# Cloud Data Warehouse

## Data Warehouse

### A Business Perspective
You are in charge of a retailer’s data infrastructure. Let’s look at some business activities.

Customers should be able to find goods & make orders
Inventory Staff should be able to stock, retrieve, and re-order goods
Delivery Staff should be able to pick up & deliver goods
HR should be able to assess the performance of sales staff
Marketing should be able to see the effect of different sales channels
Management should be able to monitor sales growth
Ask yourself: Can I build a database to support these activities? Are all of the above questions of the same nature?
Let's take a closer look at details that may affect your data infrastructure.

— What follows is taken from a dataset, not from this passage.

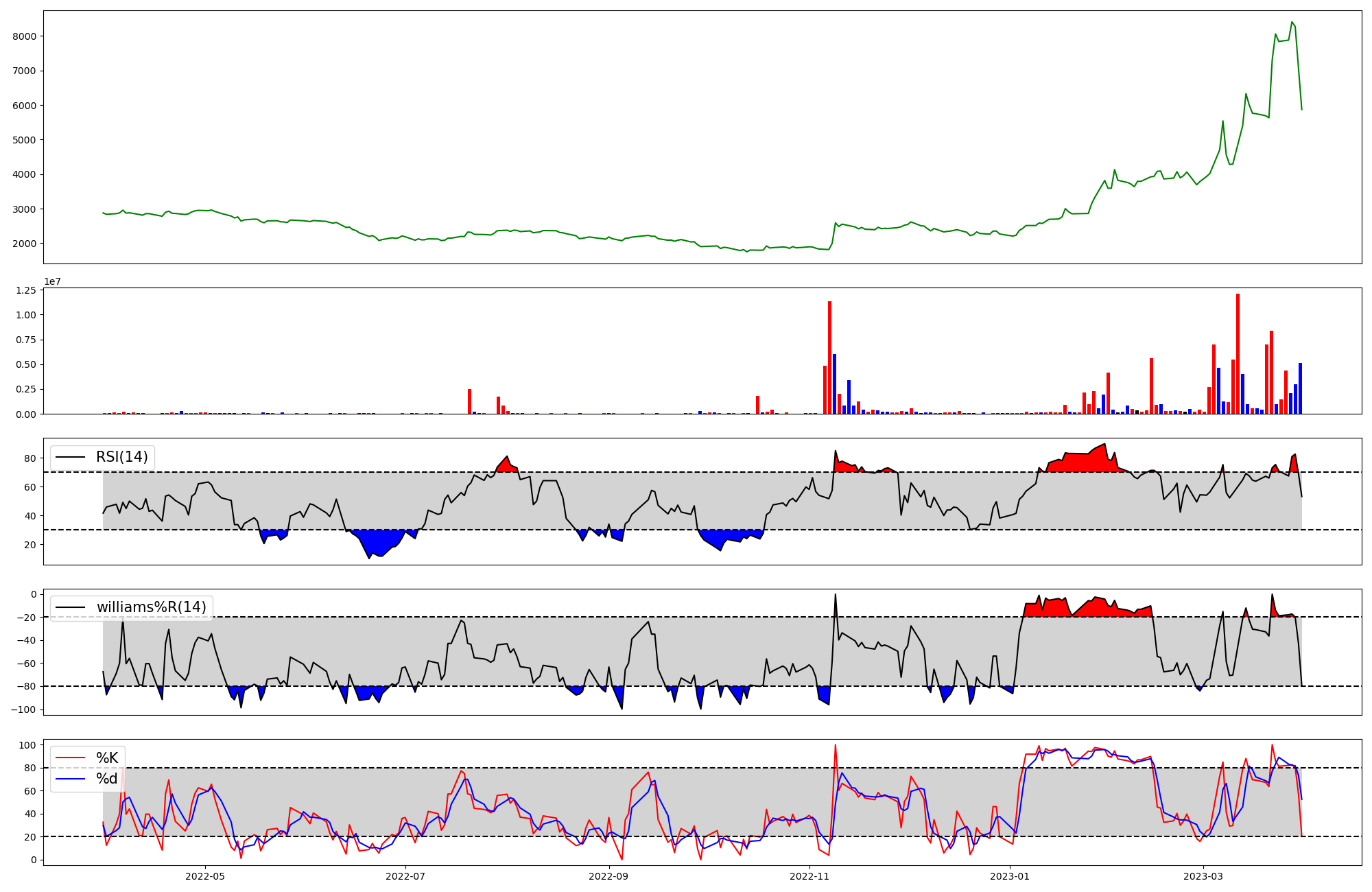The height and width of the screenshot is (892, 1372).
Task: Click the 2023-01 date tick label
Action: pos(1010,876)
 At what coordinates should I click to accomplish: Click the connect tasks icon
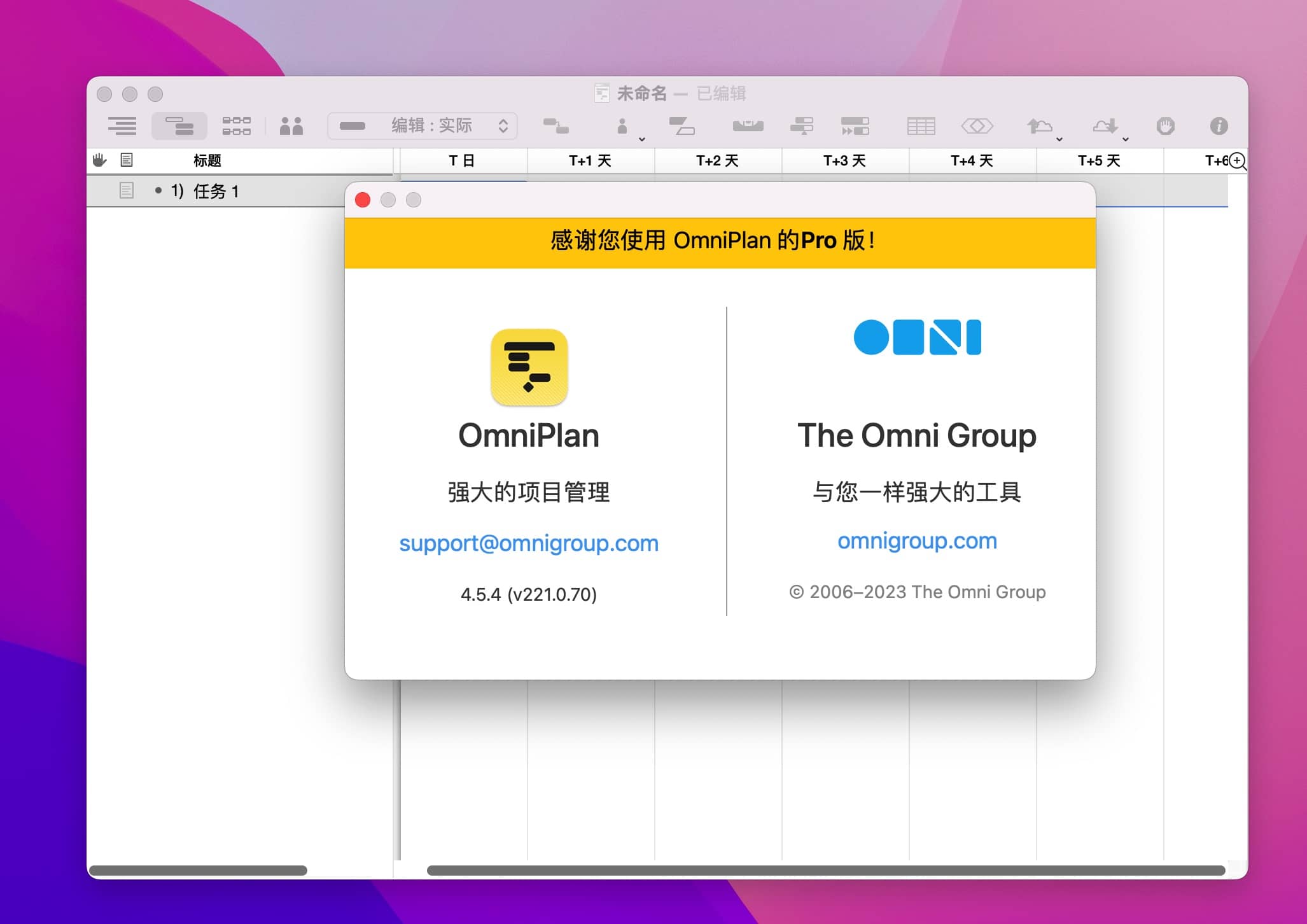(x=556, y=126)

1. Retailer has a nation-wide presence → Scale?
2. Acquired smaller retailers, brick & mortar shops, online store → Single database? Complexity?
3. Has support call center & social media accounts → Tabular data?
4. Customers, Inventory Staff and Delivery staff expect the system to be fast & stable → Performance
5. HR, Marketing & Sales Reports want a lot information but have not decided yet on everything they need → Clear Requirements?

Ok, maybe one single relational database won’t suffice :)

### Defination

- A data warehouse is a copy of transaction data specifically structured for query and analysis. 
- A data warehouse is a subject-oriented, integrated, nonvolatile, and time-variant collection of data in support of management's decisions. 
- A data warehouse is a system that retrieves and consolidates data periodically from the source systems into a dimensional or normalized data store. It usually keeps years of history and is queried for business intelligence or other analytical activities. It is typically updated in batches, not every time a transaction happens in the source system. 

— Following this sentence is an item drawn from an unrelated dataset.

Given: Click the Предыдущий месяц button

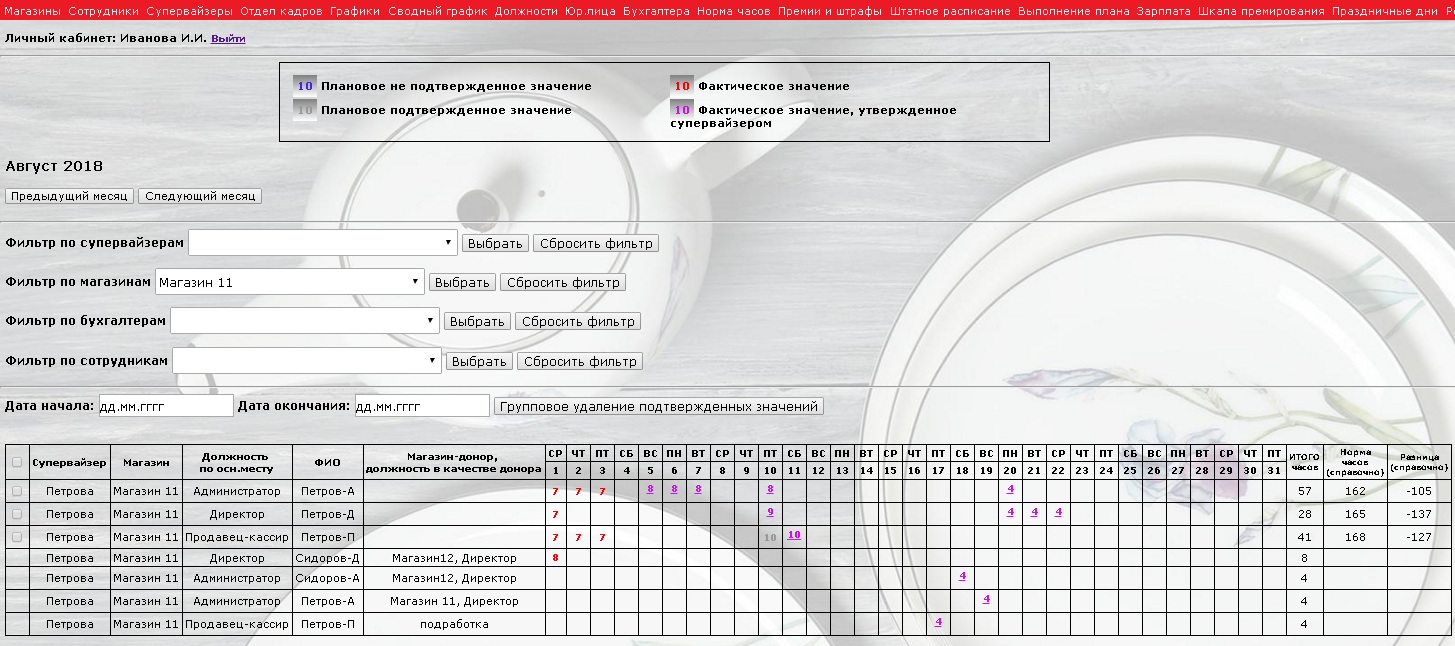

### Operational vs Analytical Business Processes 
**Operational Processes (Make it work!)**  
- Find goods & make orders (for customers)   
- Stock and find goods (for inventory staff)   
- Pick up & deliver goods (for delivery staff)   

**Analytical Processes (What is going on?)**
- Assess the performance of sales staff (for HR) 
- See the effect of different sales channels (for marketing) 
- Mon>itor sales growth (for management) 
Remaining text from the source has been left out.